▶ _EXERCISE BRIEF_:
In the text on Jupyter tools for geoscience research, which team leads the Voilà project?

▶ _TEXT_:

-- -- --

Data discovery. An early step in the research process is locating and acquiring data of interest. Data catalogs provide a way to expose datasets to the community in a way that is structured. Within the geosciences, there are a number of emerging community standards for data catalogs (e.g. THREDDS, STAC). To streamline access to such data sets, we plan to develop JupyterLab extensions which provide a user-interface that exposes these catalogs to researchers. This work will build upon the JupyterLab Data Registry, which will provide a consistent set of standards for how data can be consumed and displayed by extensions in the Jupyter ecosystem, as well as Intake, a lightweight library for finding, loading, and sharing data which is already serving the Pangeo community. Our communities are already discussing potential avenues for integration between these tools.

Scientific discovery through interactive computing. The Jupyter Notebook has been adopted by many scientists because it supports an iterative, exploratory workflow combining code and narrative. Beyond code, text, and images, Jupyter supports the creation of Graphical User Interfaces (GUIs) with minimal programming effort on the part of the scientist. The Jupyter widgets framework lets scientists create a “Research GUI” that combines scientific code with interactive elements such as sliders, buttons and menus in just a single line of code, while still allowing for extensive customization and more complex interfaces when required. In this project, we will develop custom widgets tailored at the specific scientific needs of each of our driving use cases.

Beyond their utility in the exploratory phase of research, interactive interfaces, or “dashboards” provide a mechanism for delivering custom scientific displays to collaborators, stakeholders, and students for whom the details of the code may not be pertinent. Voilà is a project, led by the QuantStack team, that enables dashboards to be generated from Jupyter notebooks. We plan to develop interactive dashboards using Voilà for our geoscience use-cases, contribute generic improvements to the Voilà codebase, and provide a demonstration of how researchers can deploy dashboards to share their research.

-- -- --

▶ _SUPPLIED INFORMATION_:
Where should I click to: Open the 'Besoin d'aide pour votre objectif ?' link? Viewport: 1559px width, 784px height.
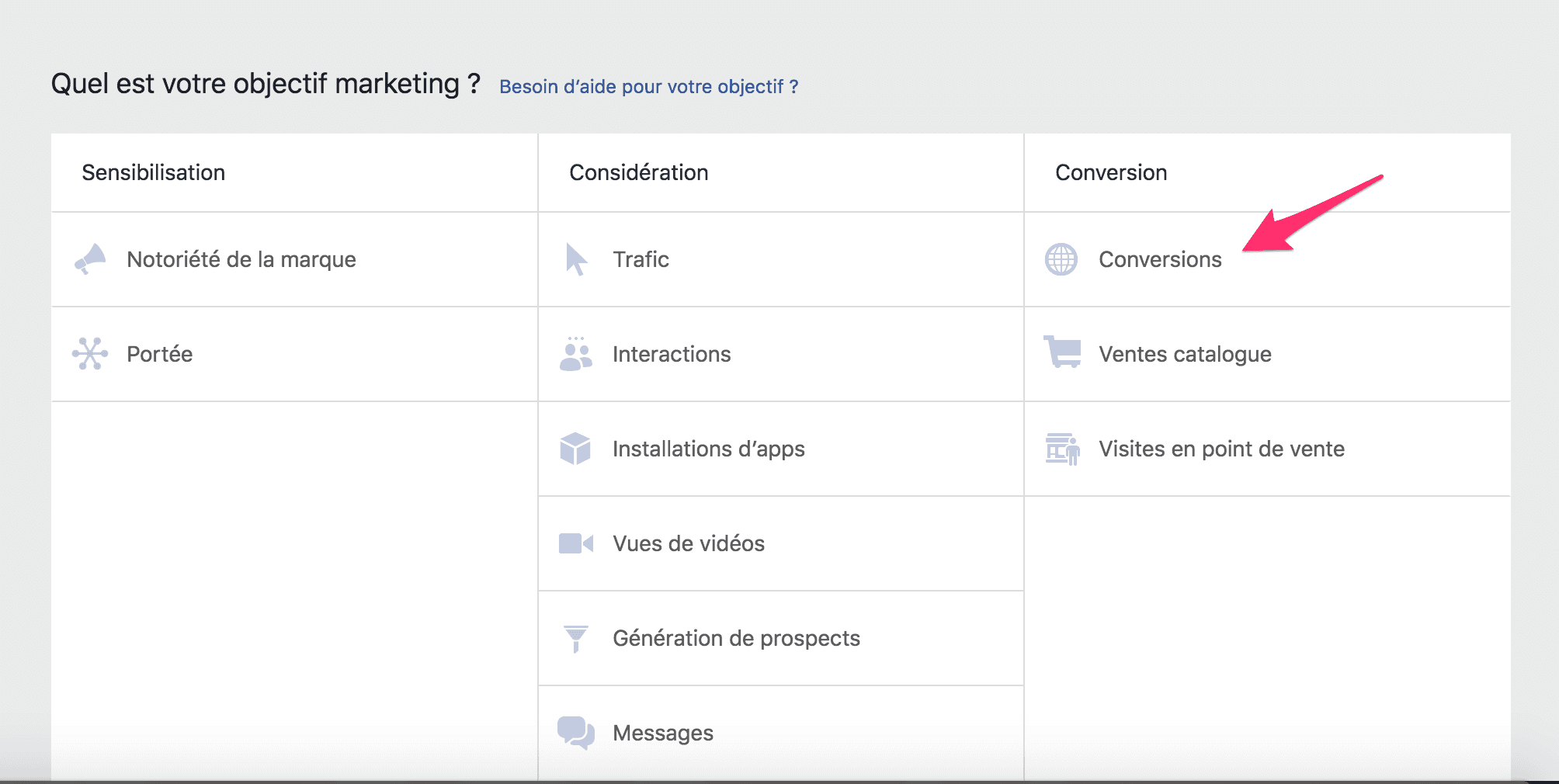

-- -- --

▶ _CORRECT OUTPUT_:
The QuantStack team